> _Problem to solve_
In the records from the line containing "Identify the location of cell-preventive: Regularly" down to the line containing "center [29, 68].", change "particular element" to "specific element" and leave everything else as it is. Give back only those lines, with the change made.

> _Data to use_
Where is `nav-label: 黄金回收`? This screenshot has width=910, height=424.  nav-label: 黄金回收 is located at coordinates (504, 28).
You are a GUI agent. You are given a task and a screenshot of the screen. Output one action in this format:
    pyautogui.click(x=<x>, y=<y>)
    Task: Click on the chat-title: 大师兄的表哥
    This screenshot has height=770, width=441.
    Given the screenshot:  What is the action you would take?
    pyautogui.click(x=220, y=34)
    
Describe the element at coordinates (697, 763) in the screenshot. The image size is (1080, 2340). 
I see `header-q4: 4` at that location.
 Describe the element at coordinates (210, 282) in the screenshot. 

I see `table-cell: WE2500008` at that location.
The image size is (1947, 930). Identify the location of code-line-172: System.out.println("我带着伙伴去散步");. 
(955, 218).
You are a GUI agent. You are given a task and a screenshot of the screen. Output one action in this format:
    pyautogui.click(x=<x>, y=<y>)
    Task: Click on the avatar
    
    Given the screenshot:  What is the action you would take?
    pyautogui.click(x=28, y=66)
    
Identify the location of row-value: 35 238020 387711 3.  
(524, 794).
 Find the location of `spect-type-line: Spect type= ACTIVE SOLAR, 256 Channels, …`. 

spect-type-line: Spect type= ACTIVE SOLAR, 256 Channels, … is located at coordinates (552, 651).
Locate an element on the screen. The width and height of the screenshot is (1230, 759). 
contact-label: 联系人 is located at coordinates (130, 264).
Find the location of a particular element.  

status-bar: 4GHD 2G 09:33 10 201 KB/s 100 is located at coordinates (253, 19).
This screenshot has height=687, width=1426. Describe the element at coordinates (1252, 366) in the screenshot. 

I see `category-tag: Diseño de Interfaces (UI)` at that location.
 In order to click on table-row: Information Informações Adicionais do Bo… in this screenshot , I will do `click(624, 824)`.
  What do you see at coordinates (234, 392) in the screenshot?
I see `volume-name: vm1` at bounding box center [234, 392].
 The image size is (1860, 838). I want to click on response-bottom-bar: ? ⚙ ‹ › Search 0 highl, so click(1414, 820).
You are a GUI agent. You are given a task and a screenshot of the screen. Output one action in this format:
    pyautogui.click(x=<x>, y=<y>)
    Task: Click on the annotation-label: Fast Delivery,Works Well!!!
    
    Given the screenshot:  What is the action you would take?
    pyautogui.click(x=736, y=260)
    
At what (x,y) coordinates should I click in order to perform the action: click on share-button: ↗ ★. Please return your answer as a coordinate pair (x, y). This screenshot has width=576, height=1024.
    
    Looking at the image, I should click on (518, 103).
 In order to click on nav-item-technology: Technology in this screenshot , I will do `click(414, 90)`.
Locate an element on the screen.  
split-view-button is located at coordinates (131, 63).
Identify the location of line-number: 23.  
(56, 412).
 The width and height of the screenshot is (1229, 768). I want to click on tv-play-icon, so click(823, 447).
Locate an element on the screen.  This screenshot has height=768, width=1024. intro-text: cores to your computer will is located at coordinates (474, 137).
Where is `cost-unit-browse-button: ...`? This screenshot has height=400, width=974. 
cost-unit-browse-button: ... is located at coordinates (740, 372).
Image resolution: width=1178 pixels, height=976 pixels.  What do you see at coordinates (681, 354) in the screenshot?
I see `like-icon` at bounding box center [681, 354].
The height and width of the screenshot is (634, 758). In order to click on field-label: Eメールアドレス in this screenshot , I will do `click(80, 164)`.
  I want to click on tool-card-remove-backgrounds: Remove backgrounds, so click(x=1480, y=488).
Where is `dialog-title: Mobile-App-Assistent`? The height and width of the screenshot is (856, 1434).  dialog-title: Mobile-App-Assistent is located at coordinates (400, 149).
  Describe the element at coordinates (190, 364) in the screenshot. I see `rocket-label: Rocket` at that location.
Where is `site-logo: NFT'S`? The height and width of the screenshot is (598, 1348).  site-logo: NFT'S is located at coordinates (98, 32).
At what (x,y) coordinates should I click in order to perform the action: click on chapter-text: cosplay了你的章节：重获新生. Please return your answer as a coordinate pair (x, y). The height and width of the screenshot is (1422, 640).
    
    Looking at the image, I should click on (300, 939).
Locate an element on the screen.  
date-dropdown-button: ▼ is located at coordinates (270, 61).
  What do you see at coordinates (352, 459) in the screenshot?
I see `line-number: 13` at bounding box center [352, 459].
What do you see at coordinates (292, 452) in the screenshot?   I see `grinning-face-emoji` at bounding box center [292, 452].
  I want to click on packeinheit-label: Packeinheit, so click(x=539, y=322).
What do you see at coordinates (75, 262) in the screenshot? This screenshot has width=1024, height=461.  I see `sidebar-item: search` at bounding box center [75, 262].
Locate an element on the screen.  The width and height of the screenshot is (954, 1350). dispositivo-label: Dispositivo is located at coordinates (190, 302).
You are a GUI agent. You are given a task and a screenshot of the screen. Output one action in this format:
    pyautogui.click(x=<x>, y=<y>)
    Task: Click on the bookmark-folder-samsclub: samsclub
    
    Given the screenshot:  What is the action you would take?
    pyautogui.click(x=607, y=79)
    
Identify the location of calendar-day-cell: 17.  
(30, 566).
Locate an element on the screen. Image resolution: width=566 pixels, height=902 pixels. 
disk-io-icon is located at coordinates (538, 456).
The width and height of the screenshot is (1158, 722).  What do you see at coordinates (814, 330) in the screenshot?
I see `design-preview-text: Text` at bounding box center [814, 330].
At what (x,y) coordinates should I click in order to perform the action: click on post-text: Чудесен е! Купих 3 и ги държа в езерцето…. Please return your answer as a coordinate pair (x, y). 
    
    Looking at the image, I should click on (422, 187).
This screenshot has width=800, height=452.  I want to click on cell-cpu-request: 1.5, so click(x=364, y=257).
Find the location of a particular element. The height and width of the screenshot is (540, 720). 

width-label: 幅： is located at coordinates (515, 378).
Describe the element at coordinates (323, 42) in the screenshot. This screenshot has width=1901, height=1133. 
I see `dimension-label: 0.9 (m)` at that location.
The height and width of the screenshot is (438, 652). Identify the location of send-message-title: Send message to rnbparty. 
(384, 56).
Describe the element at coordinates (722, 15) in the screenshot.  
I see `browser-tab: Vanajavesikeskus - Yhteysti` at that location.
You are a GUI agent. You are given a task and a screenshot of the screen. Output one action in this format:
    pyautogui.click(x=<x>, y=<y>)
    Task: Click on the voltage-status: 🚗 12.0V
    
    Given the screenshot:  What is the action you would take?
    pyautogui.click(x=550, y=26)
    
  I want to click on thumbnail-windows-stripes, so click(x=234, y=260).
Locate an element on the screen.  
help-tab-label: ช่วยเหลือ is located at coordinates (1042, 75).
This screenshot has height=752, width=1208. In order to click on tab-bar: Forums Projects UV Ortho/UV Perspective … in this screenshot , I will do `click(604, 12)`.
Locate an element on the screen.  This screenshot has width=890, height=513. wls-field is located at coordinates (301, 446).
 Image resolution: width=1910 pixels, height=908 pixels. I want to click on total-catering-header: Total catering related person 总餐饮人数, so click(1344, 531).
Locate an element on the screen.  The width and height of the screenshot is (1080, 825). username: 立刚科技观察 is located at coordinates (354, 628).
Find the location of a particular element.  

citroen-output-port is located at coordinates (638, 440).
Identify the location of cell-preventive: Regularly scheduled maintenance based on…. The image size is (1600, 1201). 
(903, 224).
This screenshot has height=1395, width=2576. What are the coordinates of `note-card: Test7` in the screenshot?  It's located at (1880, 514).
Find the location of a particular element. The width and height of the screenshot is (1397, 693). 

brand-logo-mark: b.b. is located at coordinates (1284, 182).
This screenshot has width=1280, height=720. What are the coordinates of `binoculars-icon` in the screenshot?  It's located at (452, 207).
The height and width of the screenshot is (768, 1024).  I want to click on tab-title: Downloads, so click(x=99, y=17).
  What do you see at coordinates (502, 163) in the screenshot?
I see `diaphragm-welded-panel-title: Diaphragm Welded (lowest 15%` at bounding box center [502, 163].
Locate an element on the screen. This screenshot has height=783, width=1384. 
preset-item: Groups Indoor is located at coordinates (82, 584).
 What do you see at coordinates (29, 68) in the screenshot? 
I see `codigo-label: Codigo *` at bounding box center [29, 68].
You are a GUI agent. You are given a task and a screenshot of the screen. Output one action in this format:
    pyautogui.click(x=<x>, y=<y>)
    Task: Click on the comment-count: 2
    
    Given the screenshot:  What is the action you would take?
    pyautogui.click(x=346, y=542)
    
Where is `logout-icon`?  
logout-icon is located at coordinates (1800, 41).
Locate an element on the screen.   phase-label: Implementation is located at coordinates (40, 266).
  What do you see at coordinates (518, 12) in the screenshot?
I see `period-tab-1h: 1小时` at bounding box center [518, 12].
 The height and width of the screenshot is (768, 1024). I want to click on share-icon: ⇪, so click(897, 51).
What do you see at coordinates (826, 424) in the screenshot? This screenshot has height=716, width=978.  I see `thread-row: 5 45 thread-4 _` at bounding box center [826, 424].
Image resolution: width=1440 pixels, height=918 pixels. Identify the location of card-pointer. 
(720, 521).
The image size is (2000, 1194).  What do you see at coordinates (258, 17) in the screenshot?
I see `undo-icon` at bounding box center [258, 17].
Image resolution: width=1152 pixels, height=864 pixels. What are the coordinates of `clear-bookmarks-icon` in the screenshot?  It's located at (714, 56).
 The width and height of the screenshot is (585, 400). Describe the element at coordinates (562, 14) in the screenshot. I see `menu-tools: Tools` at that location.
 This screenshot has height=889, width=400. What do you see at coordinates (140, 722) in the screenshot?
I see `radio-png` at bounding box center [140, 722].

> _Written response_
Identify the location of cell-preventive: Regularly scheduled maintenance based on…. The image size is (1600, 1201). 
(903, 224).
This screenshot has height=1395, width=2576. What are the coordinates of `note-card: Test7` in the screenshot?  It's located at (1880, 514).
Find the location of a specific element. The width and height of the screenshot is (1397, 693). 

brand-logo-mark: b.b. is located at coordinates (1284, 182).
This screenshot has width=1280, height=720. What are the coordinates of `binoculars-icon` in the screenshot?  It's located at (452, 207).
The height and width of the screenshot is (768, 1024).  I want to click on tab-title: Downloads, so click(x=99, y=17).
  What do you see at coordinates (502, 163) in the screenshot?
I see `diaphragm-welded-panel-title: Diaphragm Welded (lowest 15%` at bounding box center [502, 163].
Locate an element on the screen. This screenshot has height=783, width=1384. 
preset-item: Groups Indoor is located at coordinates (82, 584).
 What do you see at coordinates (29, 68) in the screenshot? 
I see `codigo-label: Codigo *` at bounding box center [29, 68].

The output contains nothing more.